If you dont feel confident dont touch it.

You would normally have four pipes at your cylinder in your airing cupboard - see picture:

https://www.diydoctor.org.uk/project_ima ... linder.jpg

The hot water shut off is normally on the pipe run somewhere that is labelled '2' in that picture above. It might be higher up that pipe though, but still on that pipe somewhere (maybe even ceiling height or even in the loft as Bob said). Also remember that your cylinder might be in a different orientation than that of the picture i.e. pipe '2' might appear on the left in your house and not right as pictured and 3 and 4 might be on the right (3 and 4 are return and feed from the central heating respectively that heat the water)

So if you shut off pipe number 2, you stop cold water from the loft tank entering the cylinder at the bottom.

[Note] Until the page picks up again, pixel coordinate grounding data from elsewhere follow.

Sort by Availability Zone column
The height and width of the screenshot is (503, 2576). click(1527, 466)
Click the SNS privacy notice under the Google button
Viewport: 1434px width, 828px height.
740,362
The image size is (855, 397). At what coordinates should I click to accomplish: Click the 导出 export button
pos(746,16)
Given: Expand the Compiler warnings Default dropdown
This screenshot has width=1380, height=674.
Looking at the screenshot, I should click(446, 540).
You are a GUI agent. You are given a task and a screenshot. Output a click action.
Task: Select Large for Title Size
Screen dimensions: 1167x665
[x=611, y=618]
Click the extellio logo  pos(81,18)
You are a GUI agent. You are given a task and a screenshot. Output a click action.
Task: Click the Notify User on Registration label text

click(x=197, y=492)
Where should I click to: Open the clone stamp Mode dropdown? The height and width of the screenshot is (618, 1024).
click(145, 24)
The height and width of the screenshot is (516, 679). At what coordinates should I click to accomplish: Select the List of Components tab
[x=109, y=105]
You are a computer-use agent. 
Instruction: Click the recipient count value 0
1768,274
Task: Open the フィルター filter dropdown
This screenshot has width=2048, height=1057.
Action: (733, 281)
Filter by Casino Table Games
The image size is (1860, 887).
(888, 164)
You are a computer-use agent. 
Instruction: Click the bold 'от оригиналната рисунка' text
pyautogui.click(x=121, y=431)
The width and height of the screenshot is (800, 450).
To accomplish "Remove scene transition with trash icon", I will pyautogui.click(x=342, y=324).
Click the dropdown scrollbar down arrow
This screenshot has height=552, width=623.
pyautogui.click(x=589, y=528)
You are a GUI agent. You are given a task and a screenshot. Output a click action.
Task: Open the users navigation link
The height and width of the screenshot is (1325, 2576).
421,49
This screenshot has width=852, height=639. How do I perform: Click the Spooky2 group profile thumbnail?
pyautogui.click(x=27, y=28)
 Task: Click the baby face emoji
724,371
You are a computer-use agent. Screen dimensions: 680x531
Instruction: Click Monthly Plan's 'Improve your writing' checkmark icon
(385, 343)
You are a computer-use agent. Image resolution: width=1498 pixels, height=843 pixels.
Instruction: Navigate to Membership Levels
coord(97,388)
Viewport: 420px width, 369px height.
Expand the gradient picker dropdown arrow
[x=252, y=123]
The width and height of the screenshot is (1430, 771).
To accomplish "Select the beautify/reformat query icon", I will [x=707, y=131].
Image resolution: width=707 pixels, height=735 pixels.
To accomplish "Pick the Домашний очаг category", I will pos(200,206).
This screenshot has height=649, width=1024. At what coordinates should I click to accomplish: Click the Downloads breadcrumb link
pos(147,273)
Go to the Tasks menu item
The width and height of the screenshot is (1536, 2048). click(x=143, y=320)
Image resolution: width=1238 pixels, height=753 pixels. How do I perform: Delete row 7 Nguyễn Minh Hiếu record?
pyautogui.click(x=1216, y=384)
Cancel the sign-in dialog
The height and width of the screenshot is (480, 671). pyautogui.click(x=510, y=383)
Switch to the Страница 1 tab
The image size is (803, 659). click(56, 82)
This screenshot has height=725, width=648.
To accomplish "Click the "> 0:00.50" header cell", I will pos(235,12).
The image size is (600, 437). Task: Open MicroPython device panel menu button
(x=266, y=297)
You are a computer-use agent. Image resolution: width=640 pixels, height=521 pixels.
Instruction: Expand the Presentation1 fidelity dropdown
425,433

Normally when you open a hot tap hot water leaves the cylinder by number 7 as cold from the loft (via pipe 2) pushes the hot out of 7 via the height (and thus pressure) of the loft tank water pushing down. If you isolate pipe 2, this cannot happen. The cylinder is still full of hot water but it cant go anywhere as it cant be pushed out via the 'head' of water from the loft tank. So if you now turn the hot tap on, you will get a trickle for say 30 secs whilst the water already in the pipes empties - it will then stop.

If your still in doubt, post a picture and Il tell you which to shut off.